When MySQL Rebuilds Your Table: Understanding COPY Algorithm DDL
The most dangerous ALTER TABLE operations and how to survive them
You run ALTER TABLE orders MODIFY COLUMN status VARCHAR(100) on your production table. It looks simple — the column already exists, you’re just increasing the size limit. Then you watch the operation spin for 40 minutes while your application throws lock timeout errors and your replica falls an hour behind. MySQL didn’t update the column definition. It built an entirely new copy of the table from scratch.
This is the COPY algorithm: the most disruptive class of ALTER TABLE operations.
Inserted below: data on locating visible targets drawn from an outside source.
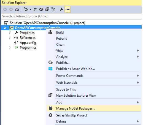Collapse the OpenAPiConsumptionConsole project node

[x=5, y=28]
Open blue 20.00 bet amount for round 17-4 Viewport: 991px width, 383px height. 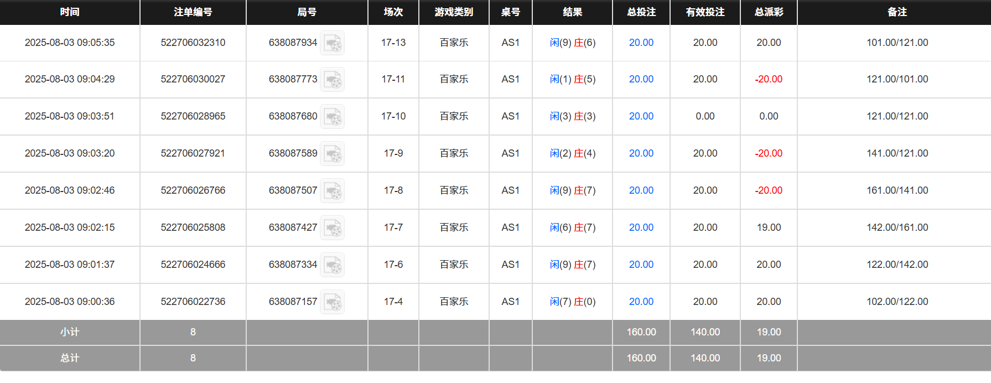pyautogui.click(x=641, y=302)
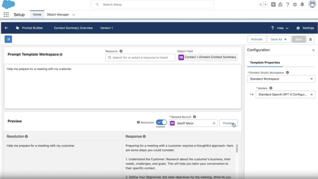
Task: Click the Preview button
Action: click(228, 123)
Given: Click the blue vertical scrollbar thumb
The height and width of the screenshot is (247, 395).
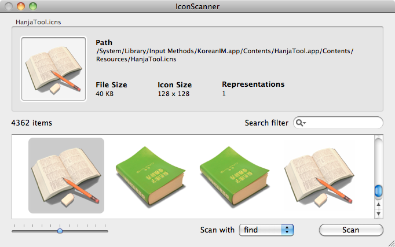Looking at the screenshot, I should pos(379,191).
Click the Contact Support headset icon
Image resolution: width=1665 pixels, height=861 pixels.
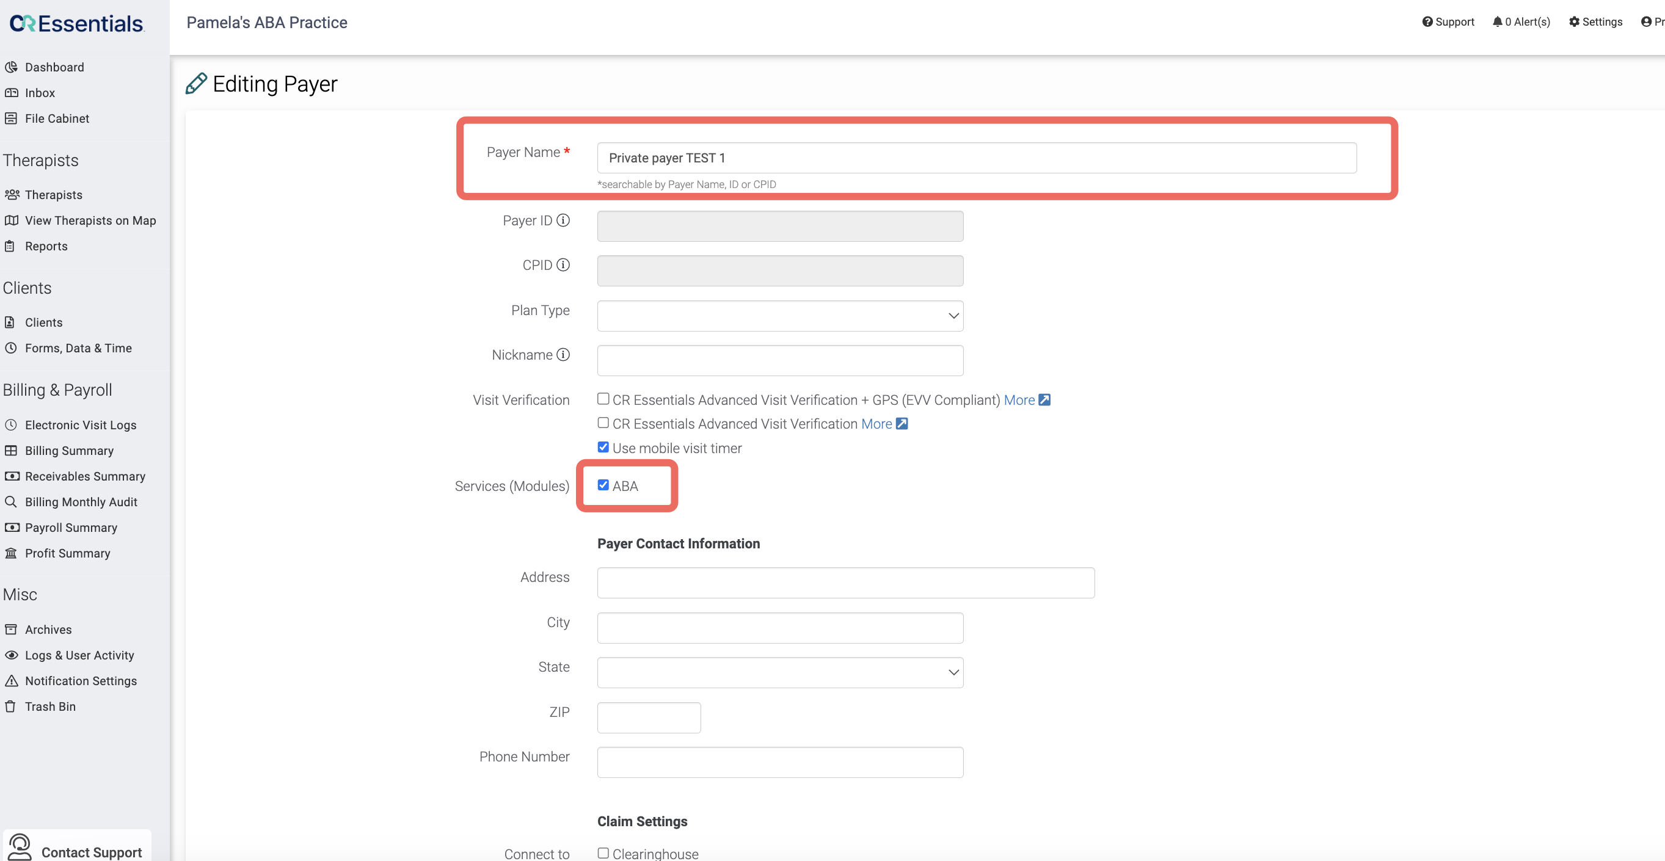pyautogui.click(x=20, y=847)
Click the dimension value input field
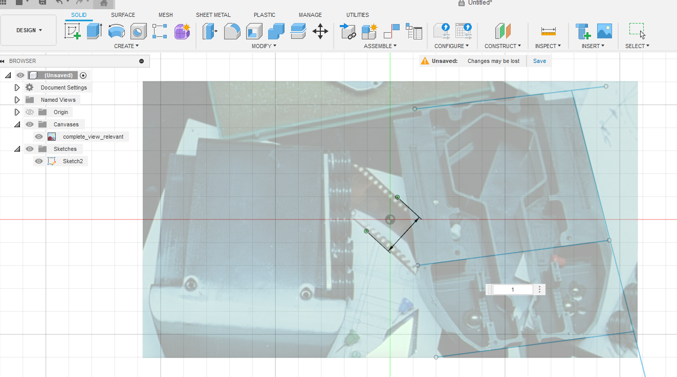 tap(513, 290)
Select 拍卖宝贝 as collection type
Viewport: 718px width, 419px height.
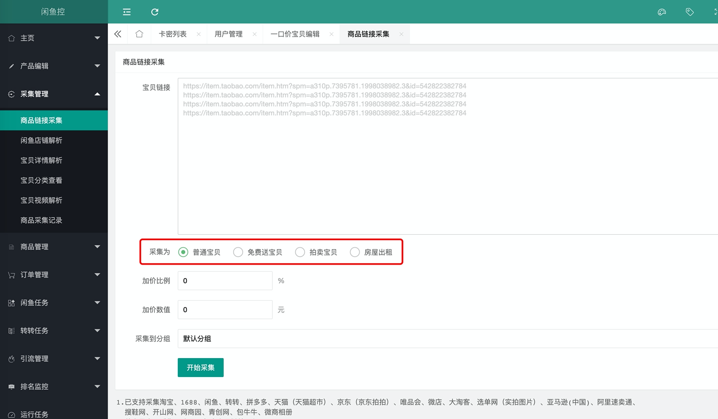300,252

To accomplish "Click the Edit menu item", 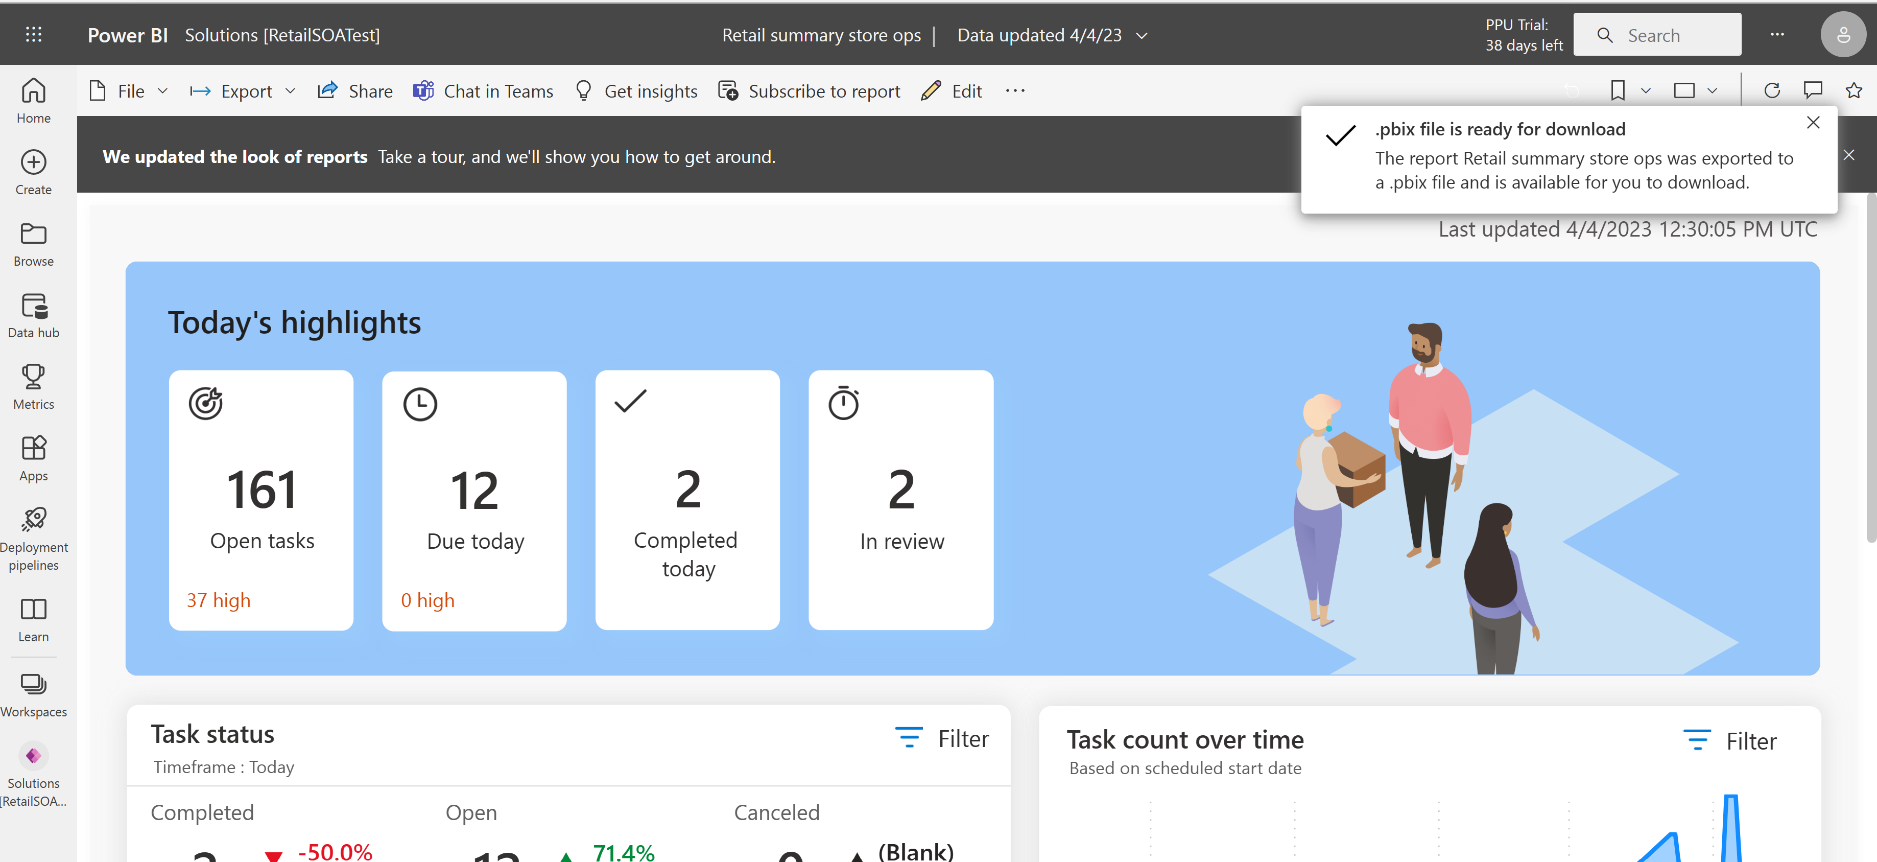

Unlike the INSTANT DDL operations covered in the previous post, COPY operations touch every row, block DML for the duration, and can take hours on large tables — or days.
This post covers exactly which operations trigger COPY, what physically happens at the InnoDB level, how table size translates to actual risk, and how dbsafe detects the algorithm and generates the mitigation commands you need.
Related: This is the third post in the dbsafe series. Introducing dbsafe covers installation and the full analysis capabilities. Zero-Downtime Schema Changes with INSTANT DDL covers the safe alternative — the metadata-only operations that don’t touch rows at all.
The Problem: ALTER TABLE as a Full Table Rebuild
When MySQL uses the COPY algorithm, it doesn’t modify your table in place. It executes a sequence of physical operations that are equivalent to recreating the table from scratch:
-- What MySQL does internally during a COPY algorithm ALTER TABLE:
-- Step 1: Create a new shadow table with the modified structure
CREATE TABLE orders_new LIKE orders;
ALTER TABLE orders_new MODIFY COLUMN status VARCHAR(100);
-- Step 2: Copy every row from the original to the shadow table
INSERT INTO orders_new SELECT * FROM orders;
-- Step 3: Acquire an exclusive lock and drop the original
LOCK TABLES orders WRITE;
DROP TABLE orders;
-- Step 4: Rename the shadow table to the original name
RENAME TABLE orders_new TO orders;
UNLOCK TABLES;
No rows are skipped. The operation is as expensive as it looks — a full sequential read of every row, a full write into a new table, and a metadata swap under an exclusive lock.
Four risk factors compound this:
- Shared lock — the table is locked for writes (DML) but reads (
SELECT) continue underLOCK=SHAREDduring the copy. Applications cannot insert, update, or delete rows, but queries can still read. - Disk space doubles — the new table must exist alongside the original until the rename. A 200GB table requires 200GB of free disk space during the operation.
- Replication lag — replicas must independently re-execute the full
ALTER TABLE, creating lag proportional to table size and I/O throughput. - Duration scales with row count — 10 million rows takes roughly 10× longer than 1 million rows. There’s no shortcut.
INPLACE operations are better — they often avoid the row-by-row copy — but can still require an internal data rebuild and may hold metadata locks. INSTANT is the only truly lock-free path, and it only applies to a specific set of operations.
The Orders Table
The examples below use the same orders table introduced in the INSTANT DDL post: 21 columns, 7 indexes, and a foreign key to customers. It’s a realistic production schema where algorithm choices have real consequences.
Refer to the INSTANT DDL post for the full CREATE TABLE statement. The column names used in the examples below — status VARCHAR(20), total_amount DECIMAL(12,2), and the mixed-charset string columns — are all part of that schema.
MODIFY COLUMN: Expanding a VARCHAR
The single most common accidental COPY trigger. A product manager asks for longer status values, so you expand status VARCHAR(20) to VARCHAR(100). Same column, same data type, just a bigger limit — surely that’s instant?
dbsafe plan "ALTER TABLE orders MODIFY COLUMN status VARCHAR(100)"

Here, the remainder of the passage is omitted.